Online Clustering of Seafloor Imagery for Interpretation during Long-Term AUV Operations
Liang, Cailei, Bodenmann, Adrian, Fenton, Sam, Thornton, Blair
Abstract--As long-endurance and seafloor-resident AUVs become more capable, there is an increasing need for extended, real-time interpretation of seafloor imagery to enable adaptive missions and optimise communication efficiency. Although offline image analysis methods are well established, they rely on access to complete datasets and human-labelled examples to manage the strong influence of environmental and operational conditions on seafloor image appearance--requirements that cannot be met in real-time settings. T o address this, we introduce an online clustering framework (OCF) capable of interpreting seafloor imagery without supervision, that is designed to operate in real-time on continuous data streams in a scalable, adaptive, and self-consistent manner . The method enables the efficient review and consolidation of common patterns across the entire data history in constant time by identifying and maintaining a set of representative samples that capture the evolving feature distribution, supporting dynamic cluster merging and splitting without reprocessing the full image history. We evaluate the framework on three diverse seafloor image datasets, analysing the impact of different representative sampling strategies on both clustering accuracy and computational cost.

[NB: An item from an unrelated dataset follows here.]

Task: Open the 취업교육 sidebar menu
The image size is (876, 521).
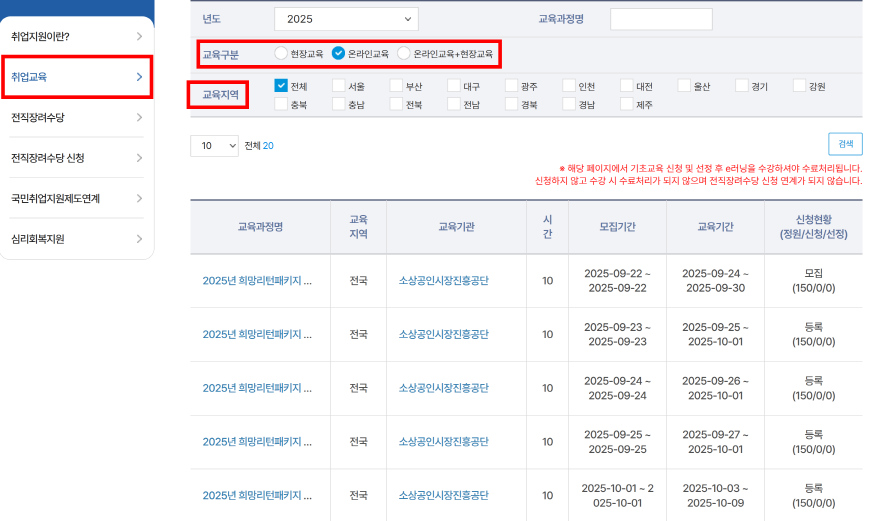Action: tap(77, 77)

The OCF achieves the highest average F1 score of 0.68 across the three datasets among all comparative online clustering approaches, with a standard deviation of 3% across three distinct survey trajectories, demonstrating its superior clustering capability and robustness to trajectory variation. In addition, it maintains consistently lower and bounded computational time as the data volume increases. Compared to offline clustering methods, it strikes a favourable balance between accuracy and efficiency. These properties are beneficial for generating survey data summaries and supporting informative path planning in long-term, persistent autonomous marine exploration.